Monday, December 04, 2006

I solemly swear....

It's official: I have no patience left for Tom being overseas!!! It is coming up 6 weeks since I have last seen him, so it is starting to weigh in on my nerves.

I am officially: grumpy, impatient, aggressive, snappy, intolerant, sarcastic in a bad way, judgemental, and anything else that would qualify as an unbecoming behaviour. It just seems that the life has been sucked out of me. I don't want to do anything...I just want to sit and sulk! Because that is going to get Tom back here faster!

I think that it had just hit me that Tom is not going to be here for Christmas. And that is why this rush of emotion happened. I guess it was a reality I did not want to face.

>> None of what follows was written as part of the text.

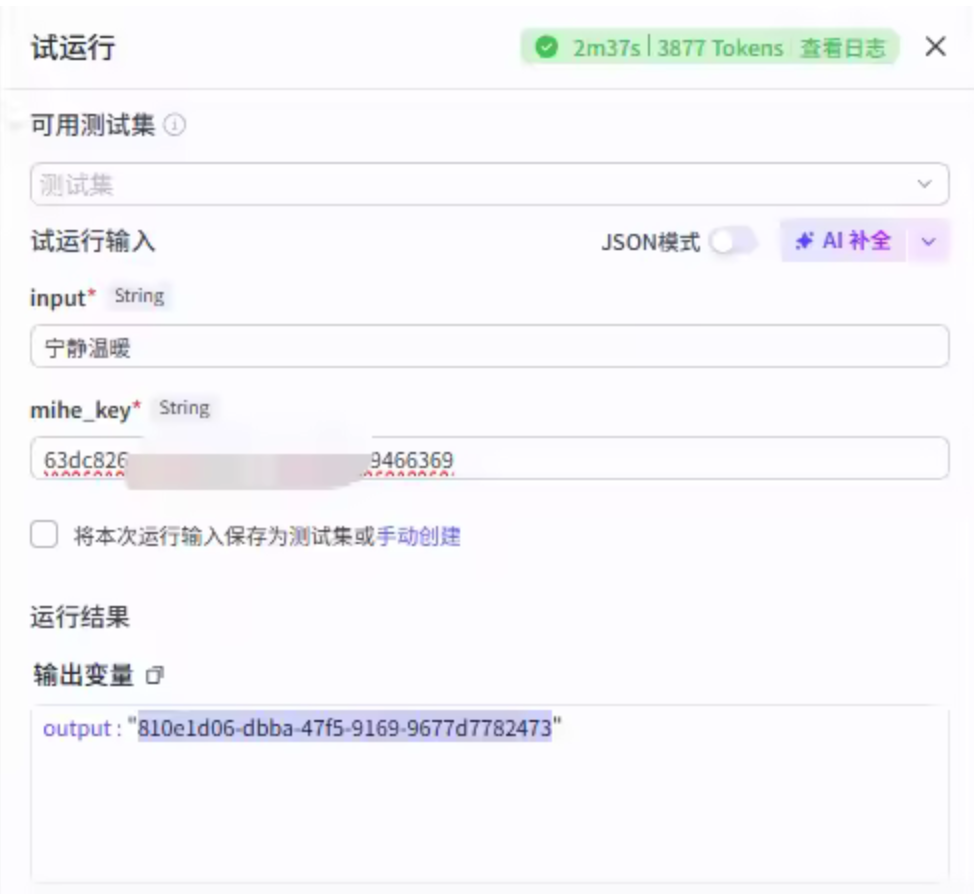Check the save input as 测试集 checkbox
Viewport: 974px width, 894px height.
44,535
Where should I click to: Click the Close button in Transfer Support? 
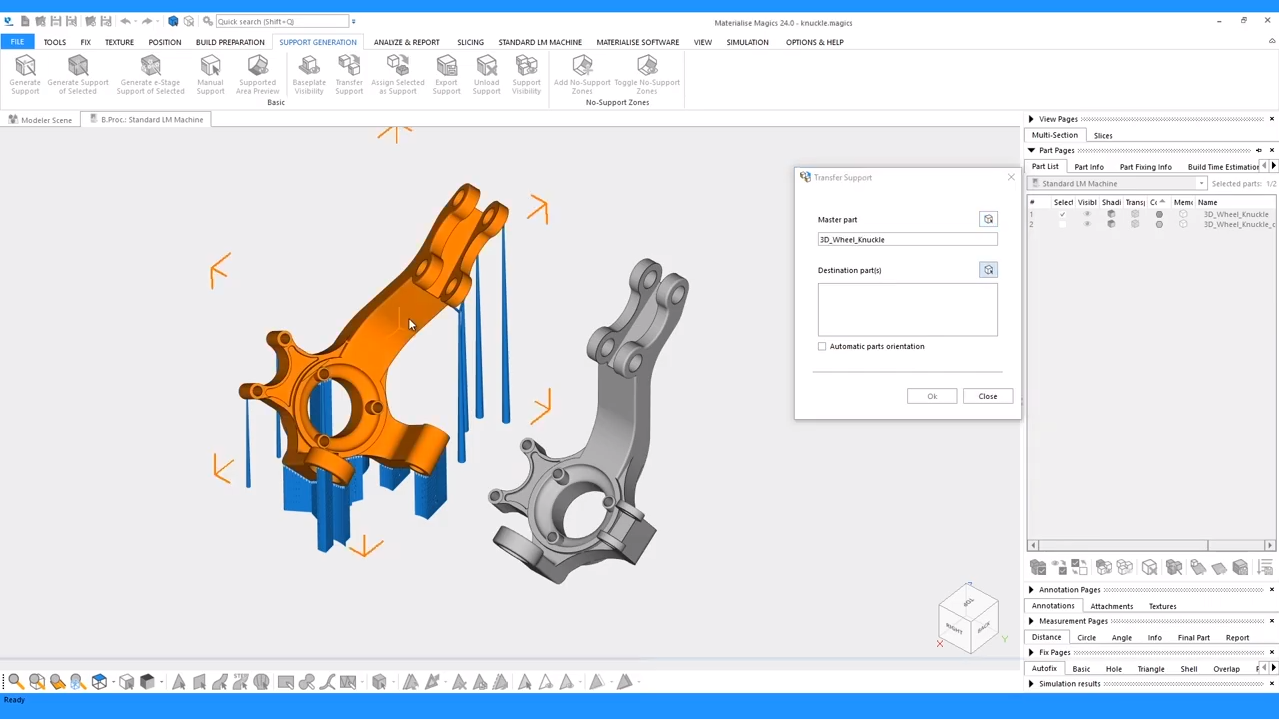pos(987,396)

Ahhhhhhhh welllllllll.....it won't be that bad, right? I think it will be sad, that's all. What I am going to do is book a teleconference with Tom through the PMFRC which will be a nice Christmas gift for him. I just have to call them and book the time.

Just thinking about it has made me all nervous and bubbly! Yeah, I think I will call them and book a time for it. I am sure that Tom will like me talking to him. I think there is a 3-6second delay, but it will be so nice to see him. And I think it would be one of my better Christmas presents...now, if I can only make it work.

Well, I guess that is one way to get rid of a terrible mood, to type it out and each dark chocolate at the same time. AMAZING!